## DATA FOR THIS EXERCISE
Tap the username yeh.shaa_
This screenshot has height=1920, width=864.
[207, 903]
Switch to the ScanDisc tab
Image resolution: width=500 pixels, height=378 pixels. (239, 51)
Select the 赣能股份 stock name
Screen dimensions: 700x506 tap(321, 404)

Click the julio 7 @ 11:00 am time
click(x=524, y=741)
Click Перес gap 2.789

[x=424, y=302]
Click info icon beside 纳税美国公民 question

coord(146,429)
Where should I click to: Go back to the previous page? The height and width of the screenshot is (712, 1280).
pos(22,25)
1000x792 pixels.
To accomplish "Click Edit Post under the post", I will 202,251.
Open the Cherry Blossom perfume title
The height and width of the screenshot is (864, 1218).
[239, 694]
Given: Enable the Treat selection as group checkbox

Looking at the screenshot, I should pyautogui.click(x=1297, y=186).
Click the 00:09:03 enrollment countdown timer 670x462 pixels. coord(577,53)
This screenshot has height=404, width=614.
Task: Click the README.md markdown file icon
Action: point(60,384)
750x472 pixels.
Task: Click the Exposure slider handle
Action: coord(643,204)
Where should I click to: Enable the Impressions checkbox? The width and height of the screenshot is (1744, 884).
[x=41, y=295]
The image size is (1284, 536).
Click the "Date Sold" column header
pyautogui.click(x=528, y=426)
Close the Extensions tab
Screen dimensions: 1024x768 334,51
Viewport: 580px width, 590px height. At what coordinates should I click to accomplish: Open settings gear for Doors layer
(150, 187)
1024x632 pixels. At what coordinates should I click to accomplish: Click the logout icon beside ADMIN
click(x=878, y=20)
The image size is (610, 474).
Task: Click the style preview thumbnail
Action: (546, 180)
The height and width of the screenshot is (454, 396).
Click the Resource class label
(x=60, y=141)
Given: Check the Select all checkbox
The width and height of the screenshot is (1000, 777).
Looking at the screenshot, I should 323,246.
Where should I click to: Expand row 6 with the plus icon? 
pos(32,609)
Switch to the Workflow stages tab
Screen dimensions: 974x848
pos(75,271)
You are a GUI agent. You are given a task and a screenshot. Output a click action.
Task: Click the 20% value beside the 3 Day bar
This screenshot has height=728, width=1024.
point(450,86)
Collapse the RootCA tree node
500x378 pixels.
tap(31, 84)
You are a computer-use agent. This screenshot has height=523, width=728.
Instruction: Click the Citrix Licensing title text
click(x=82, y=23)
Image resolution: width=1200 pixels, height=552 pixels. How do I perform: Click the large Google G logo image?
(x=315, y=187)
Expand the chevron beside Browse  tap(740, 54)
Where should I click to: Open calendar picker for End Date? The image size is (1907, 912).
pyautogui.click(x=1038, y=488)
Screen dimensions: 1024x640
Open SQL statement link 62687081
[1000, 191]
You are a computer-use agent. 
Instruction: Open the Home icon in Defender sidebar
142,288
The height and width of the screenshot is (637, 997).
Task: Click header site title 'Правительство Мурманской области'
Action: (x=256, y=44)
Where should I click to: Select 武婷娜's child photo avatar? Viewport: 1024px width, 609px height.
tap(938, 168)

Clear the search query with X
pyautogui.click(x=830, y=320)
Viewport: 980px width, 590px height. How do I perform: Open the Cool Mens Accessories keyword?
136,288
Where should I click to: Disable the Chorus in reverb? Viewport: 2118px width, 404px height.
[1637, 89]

## DIRECTIONS
Exactly as they stand, write out all of the entries.

## ANSWER BELOW
Tap the username yeh.shaa_
This screenshot has height=1920, width=864.
[207, 903]
Switch to the ScanDisc tab
Image resolution: width=500 pixels, height=378 pixels. (239, 51)
Select the 赣能股份 stock name
Screen dimensions: 700x506 tap(321, 404)

Click the julio 7 @ 11:00 am time
click(x=524, y=741)
Click Перес gap 2.789

[x=424, y=302]
Click info icon beside 纳税美国公民 question

coord(146,429)
Where should I click to: Go back to the previous page? The height and width of the screenshot is (712, 1280).
pos(22,25)
1000x792 pixels.
To accomplish "Click Edit Post under the post", I will 202,251.
Open the Cherry Blossom perfume title
The height and width of the screenshot is (864, 1218).
[239, 694]
Given: Enable the Treat selection as group checkbox

Looking at the screenshot, I should pyautogui.click(x=1297, y=186).
Click the 00:09:03 enrollment countdown timer 670x462 pixels. coord(577,53)
This screenshot has height=404, width=614.
Task: Click the README.md markdown file icon
Action: point(60,384)
750x472 pixels.
Task: Click the Exposure slider handle
Action: coord(643,204)
Where should I click to: Enable the Impressions checkbox? The width and height of the screenshot is (1744, 884).
[x=41, y=295]
The image size is (1284, 536).
Click the "Date Sold" column header
pyautogui.click(x=528, y=426)
Close the Extensions tab
Screen dimensions: 1024x768 334,51
Viewport: 580px width, 590px height. At what coordinates should I click to accomplish: Open settings gear for Doors layer
(150, 187)
1024x632 pixels. At what coordinates should I click to accomplish: Click the logout icon beside ADMIN
click(x=878, y=20)
The image size is (610, 474).
Task: Click the style preview thumbnail
Action: (546, 180)
The height and width of the screenshot is (454, 396).
Click the Resource class label
(x=60, y=141)
Given: Check the Select all checkbox
The width and height of the screenshot is (1000, 777).
Looking at the screenshot, I should 323,246.
Where should I click to: Expand row 6 with the plus icon? 
pos(32,609)
Switch to the Workflow stages tab
Screen dimensions: 974x848
pos(75,271)
You are a GUI agent. You are given a task and a screenshot. Output a click action.
Task: Click the 20% value beside the 3 Day bar
This screenshot has height=728, width=1024.
point(450,86)
Collapse the RootCA tree node
500x378 pixels.
tap(31, 84)
You are a computer-use agent. This screenshot has height=523, width=728.
Instruction: Click the Citrix Licensing title text
click(x=82, y=23)
Image resolution: width=1200 pixels, height=552 pixels. How do I perform: Click the large Google G logo image?
(x=315, y=187)
Expand the chevron beside Browse  tap(740, 54)
Where should I click to: Open calendar picker for End Date? The image size is (1907, 912).
pyautogui.click(x=1038, y=488)
Screen dimensions: 1024x640
Open SQL statement link 62687081
[1000, 191]
You are a computer-use agent. 
Instruction: Open the Home icon in Defender sidebar
142,288
The height and width of the screenshot is (637, 997).
Task: Click header site title 'Правительство Мурманской области'
Action: (x=256, y=44)
Where should I click to: Select 武婷娜's child photo avatar? Viewport: 1024px width, 609px height.
tap(938, 168)

Clear the search query with X
pyautogui.click(x=830, y=320)
Viewport: 980px width, 590px height. How do I perform: Open the Cool Mens Accessories keyword?
136,288
Where should I click to: Disable the Chorus in reverb? Viewport: 2118px width, 404px height.
[1637, 89]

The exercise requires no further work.